» Problem details
Retype every line from the one containing "Open the 販売URL発行 BUY phone icon" through the last line of the records below, both included; leave out the pictures.

» Data extracts

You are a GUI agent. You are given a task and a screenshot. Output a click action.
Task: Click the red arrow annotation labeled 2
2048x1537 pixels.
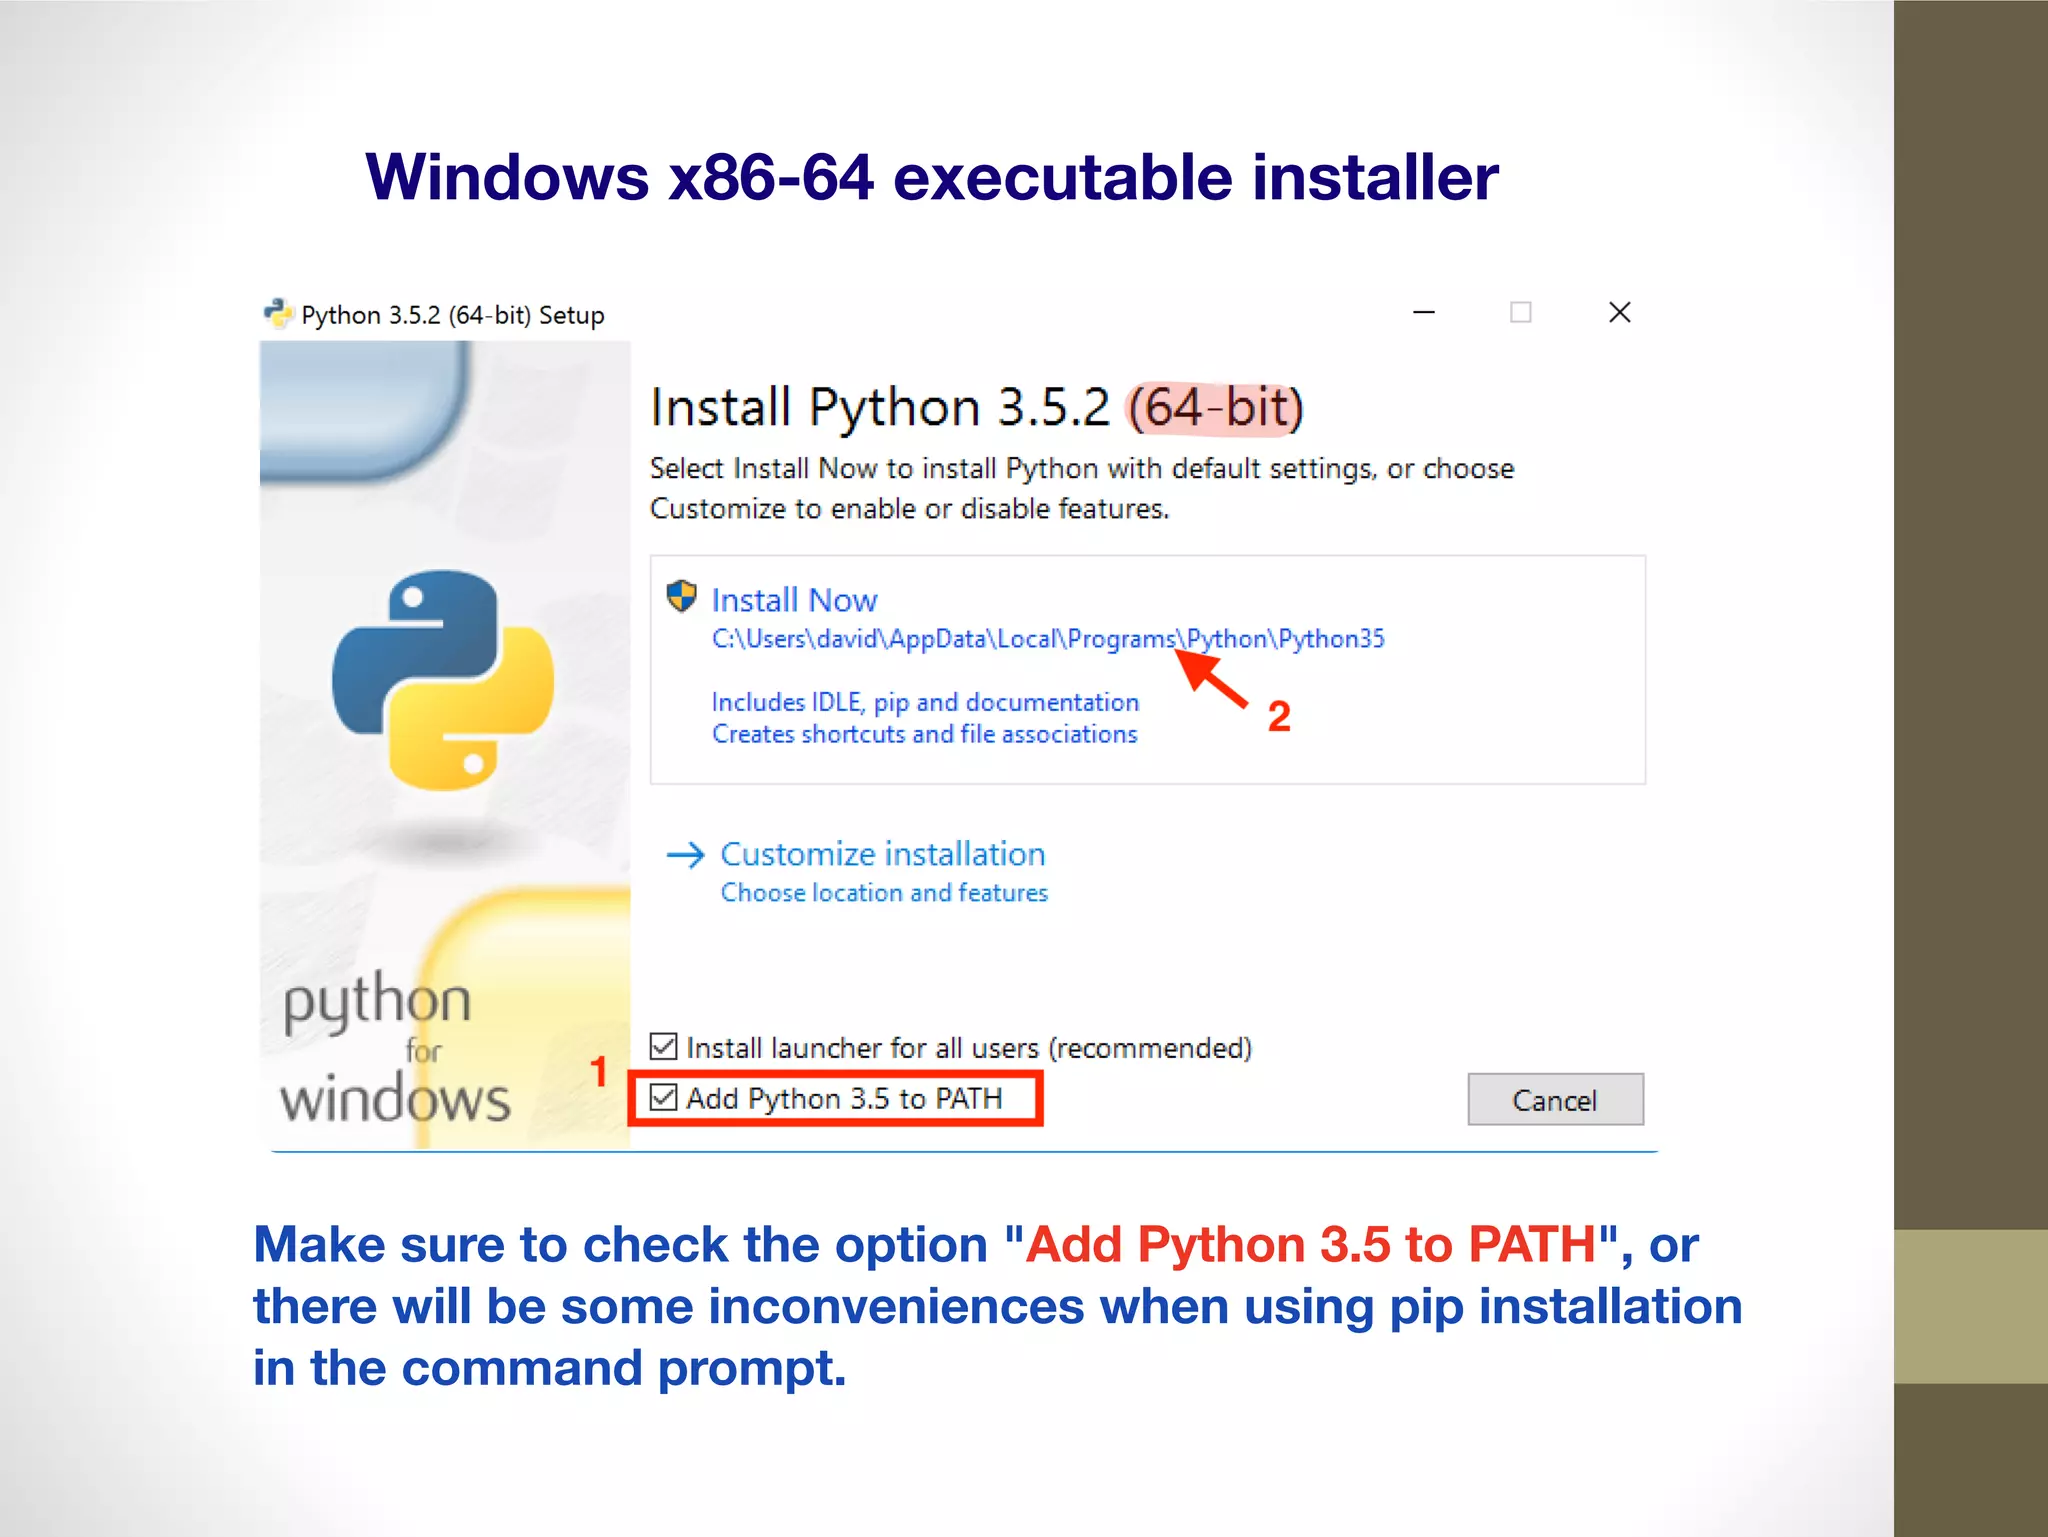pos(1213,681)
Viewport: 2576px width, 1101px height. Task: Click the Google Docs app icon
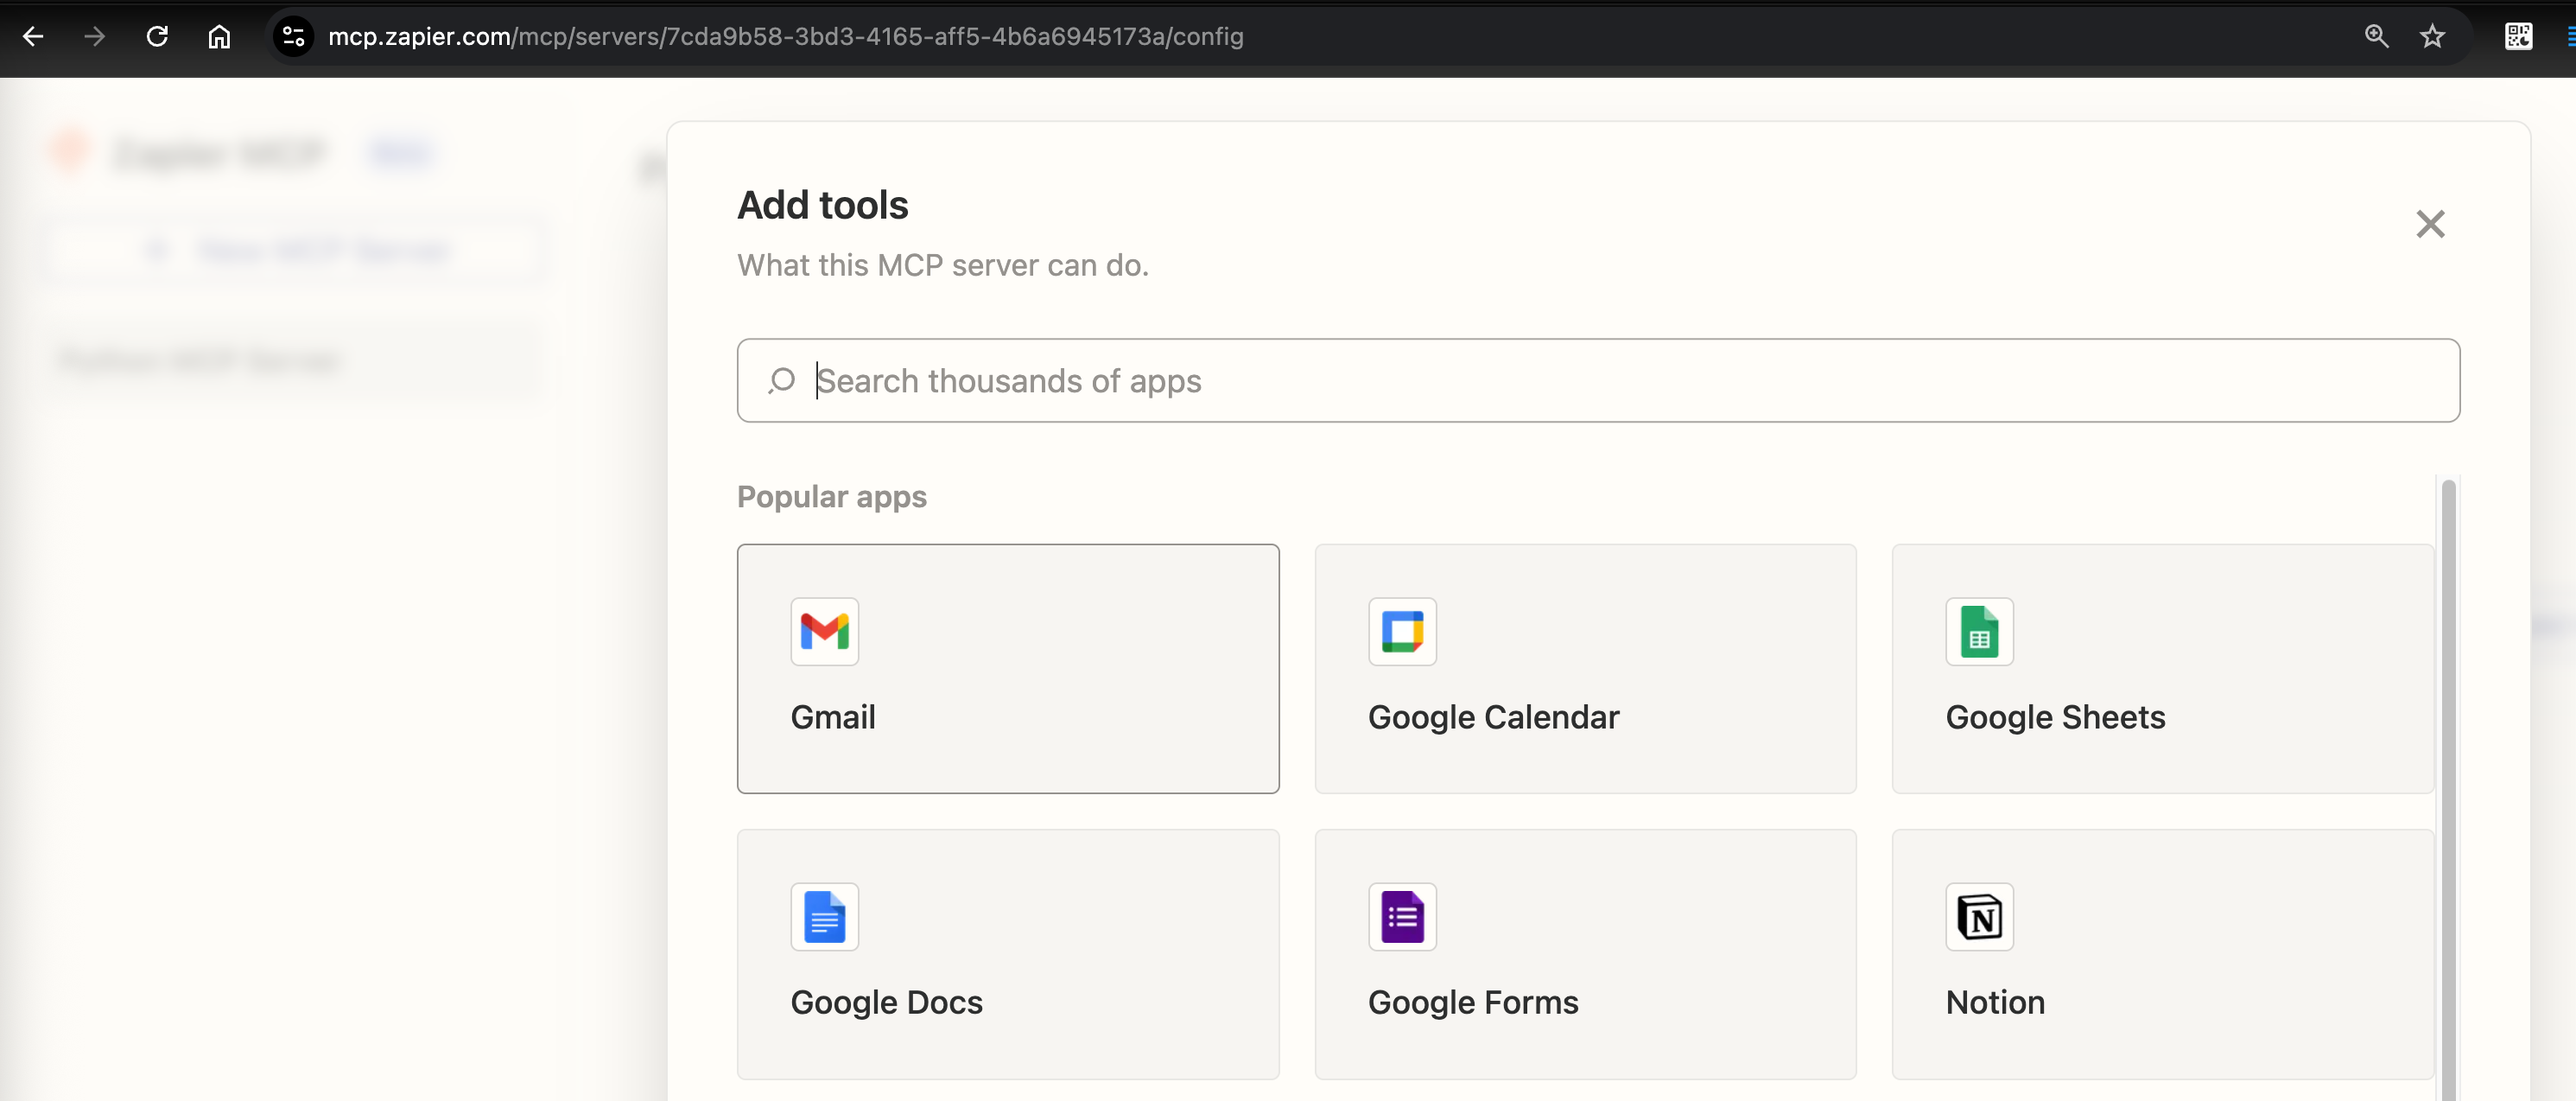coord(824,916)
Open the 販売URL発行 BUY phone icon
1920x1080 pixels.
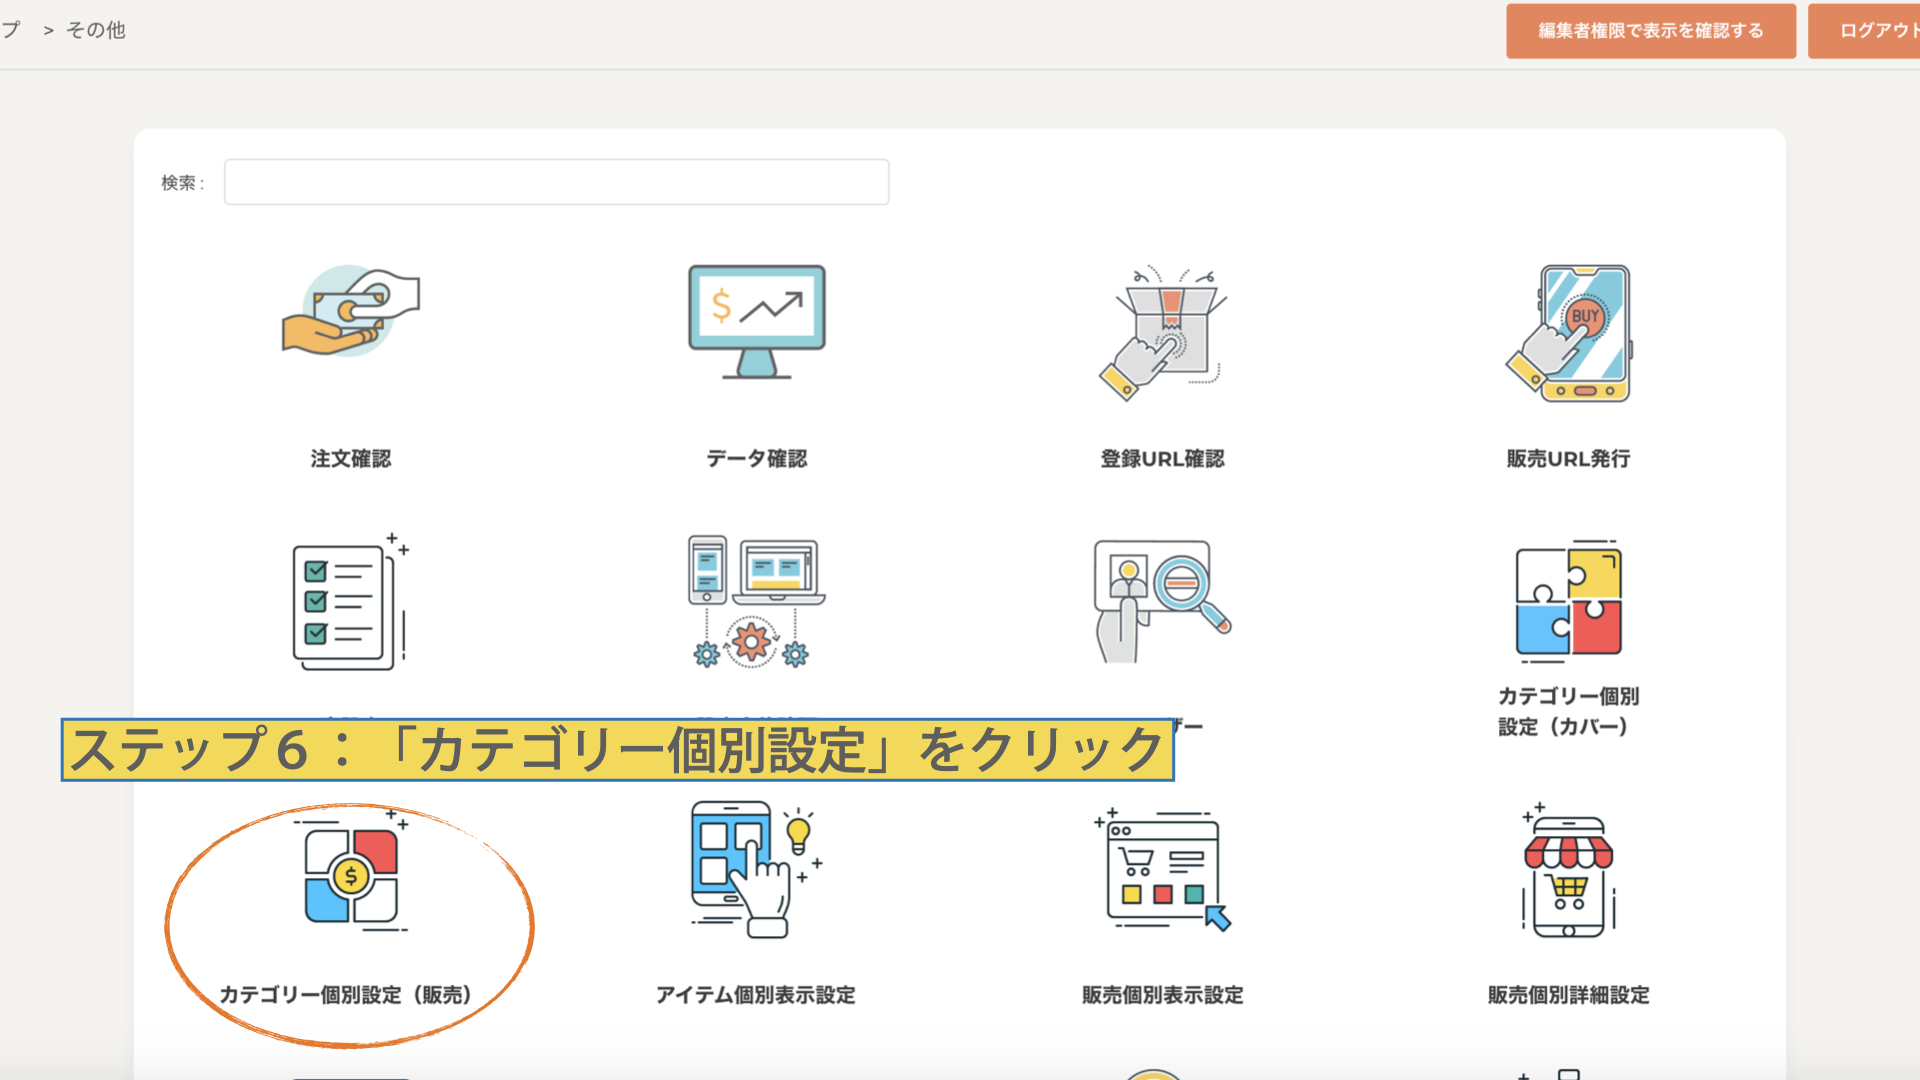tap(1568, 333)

» Answer to this exercise
Open the 販売URL発行 BUY phone icon
1920x1080 pixels.
tap(1568, 333)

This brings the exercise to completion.